Près de 250 professeurs demandent aux universités canadiennes non seulement de ne plus investir dans l'industrie pétrolière, mais de retirer leurs investissements qui y sont déjà.

Les universités doivent se retirer de l'industrie pétrolière, disent 246 profs

MONTRÉAL - Près de 250 professeurs demandent aux universités canadiennes non seulement de ne plus investir dans l'industrie pétrolière, mais de retirer leurs investissements qui y sont déjà.

Ces 246 professeurs ont signé une lettre ouverte, dans laquelle ils affirment qu'ils refusent de rester passifs face aux changements climatiques causés par l'activité humaine. Et ils croient que les universités doivent donner l'exemple par leurs investissements.

Ils proviennent d'universités canadiennes: Laval, UQAM et McGill, au Québec, d'Ottawa, de Toronto, de la Colombie-Britannique, de l'Alberta, du Nouveau-Brunswick, de Waterloo, de Victoria, York, Wilfrid Laurier, Western Ontario, St. Thomas, Dalhousie, Calgary, Queen's et Moncton.

Ils proviennent des sciences plus directement concernées, comme la géographie, la biologie, l'écologie forestière, les sciences de l'environnement, mais aussi d'autres disciplines: psychologie, histoire, musique, linguistique, sciences politiques.

«Nous formons les gens qui vont être à la première ligne, qui vont être obligés d'affronter ce défi dans le futur, nos jeunes», a justifié en entrevue avec La Presse canadienne le professeur Adrian L. Burke, l'un des signataires, professeur d'anthropologie à l'Université de Montréal.

M. Burke repousse les critiques des détracteurs des élites et des artistes qui se prononcent sur les changements climatiques sans provenir des sciences de la vie, des sciences naturelles. Cela concerne aussi la science politique, par exemple, puisque des décisions politiques doivent être prises pour contrer les effets de ces bouleversements climatiques, justifie M. Burke.

Les investissements des universités dans les énergies fossiles proviennent de leurs fonds de dotation et des régimes de retraite de leurs employés, explique-t-il.

«Nous ne disposons que de quelques courtes années avant d'éviter la catastrophe irréversible», écrivent ces professeurs dans la lettre, en appui au groupe écologiste revendicateur Extinction Rebellion.

Ils martèlent donc la revendication de réduire les émissions de carbone à un taux net égal à zéro d'ici 2025. «La science appuie déjà le fait que si on ne le fait pas pour 2025, les conséquences vont être encore pires, et exponentiellement pires, si on attend à 2030, 2040», plaide M. Burke.
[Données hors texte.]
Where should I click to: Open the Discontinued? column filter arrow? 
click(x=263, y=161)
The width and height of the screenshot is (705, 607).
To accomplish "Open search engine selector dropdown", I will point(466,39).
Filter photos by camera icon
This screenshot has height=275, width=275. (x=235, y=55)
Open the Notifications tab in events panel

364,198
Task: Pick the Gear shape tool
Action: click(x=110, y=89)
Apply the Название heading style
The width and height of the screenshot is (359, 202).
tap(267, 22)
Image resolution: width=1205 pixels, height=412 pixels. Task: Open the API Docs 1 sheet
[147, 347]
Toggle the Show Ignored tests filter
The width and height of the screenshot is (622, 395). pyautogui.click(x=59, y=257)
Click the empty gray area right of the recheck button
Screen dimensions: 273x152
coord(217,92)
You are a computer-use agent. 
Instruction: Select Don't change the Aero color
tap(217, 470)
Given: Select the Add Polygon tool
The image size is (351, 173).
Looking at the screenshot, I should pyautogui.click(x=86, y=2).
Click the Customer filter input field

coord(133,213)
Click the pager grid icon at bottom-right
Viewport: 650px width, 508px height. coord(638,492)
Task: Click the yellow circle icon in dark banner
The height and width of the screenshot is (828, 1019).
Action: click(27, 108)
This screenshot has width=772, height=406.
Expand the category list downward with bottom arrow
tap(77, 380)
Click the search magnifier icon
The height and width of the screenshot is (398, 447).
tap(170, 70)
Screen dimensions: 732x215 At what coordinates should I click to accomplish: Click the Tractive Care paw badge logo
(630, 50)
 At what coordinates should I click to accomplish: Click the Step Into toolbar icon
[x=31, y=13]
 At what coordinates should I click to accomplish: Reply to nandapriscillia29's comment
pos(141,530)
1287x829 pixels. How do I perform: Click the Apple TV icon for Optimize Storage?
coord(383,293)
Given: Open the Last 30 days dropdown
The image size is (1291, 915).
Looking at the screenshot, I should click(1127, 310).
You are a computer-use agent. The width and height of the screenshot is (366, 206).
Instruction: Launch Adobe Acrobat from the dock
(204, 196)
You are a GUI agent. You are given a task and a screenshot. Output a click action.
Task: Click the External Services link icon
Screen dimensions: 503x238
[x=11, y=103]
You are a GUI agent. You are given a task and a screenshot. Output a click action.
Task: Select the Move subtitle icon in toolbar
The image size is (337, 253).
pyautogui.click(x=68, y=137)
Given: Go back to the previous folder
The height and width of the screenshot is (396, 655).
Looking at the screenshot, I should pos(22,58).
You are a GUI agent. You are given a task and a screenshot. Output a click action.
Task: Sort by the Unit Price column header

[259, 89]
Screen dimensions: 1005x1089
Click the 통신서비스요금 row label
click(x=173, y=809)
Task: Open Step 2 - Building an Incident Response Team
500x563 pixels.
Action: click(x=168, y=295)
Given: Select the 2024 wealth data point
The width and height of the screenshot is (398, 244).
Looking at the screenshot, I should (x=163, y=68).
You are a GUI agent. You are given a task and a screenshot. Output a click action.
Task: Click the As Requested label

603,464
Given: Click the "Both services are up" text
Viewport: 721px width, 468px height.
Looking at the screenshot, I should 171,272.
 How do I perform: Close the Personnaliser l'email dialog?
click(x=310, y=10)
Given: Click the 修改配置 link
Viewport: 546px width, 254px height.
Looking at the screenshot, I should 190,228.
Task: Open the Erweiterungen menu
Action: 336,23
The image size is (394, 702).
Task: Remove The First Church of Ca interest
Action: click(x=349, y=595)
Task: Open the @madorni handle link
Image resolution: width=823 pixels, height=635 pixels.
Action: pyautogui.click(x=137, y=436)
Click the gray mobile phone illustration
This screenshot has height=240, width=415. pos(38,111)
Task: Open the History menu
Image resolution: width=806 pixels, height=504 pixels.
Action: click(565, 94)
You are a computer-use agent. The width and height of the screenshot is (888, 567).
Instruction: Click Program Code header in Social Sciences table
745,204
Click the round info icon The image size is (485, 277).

Il croit possible que les changements radicaux que le groupe revendique dans les comportements et les choix économiques et sociaux se fassent sans trop de heurts.

«Lors de la Deuxième Guerre mondiale, les États-Unis se sont mis sur un pied de guerre et, dans un ou deux ans, ils ont changé radicalement leur économie. Et ça n'a pas entraîné de mises à pied, loin de là. On peut imaginer une situation où on peut recalibrer notre économie sans avoir des impacts négatifs», estime le professeur Burke.

Il fait valoir qu'à l'heure actuelle, les répercussions négatives des bouleversements climatiques se font déjà sentir chez certaines populations, dans le Sud, chez les communautés autochtones et notamment en Arctique.

Les signataires montrent également du doigt le gouvernement du Canada, qui doit adopter «une législation contraignante» en la matière, non pas seulement tenir un discours favorable à la lutte contre les changements climatiques tout en achetant un pipeline.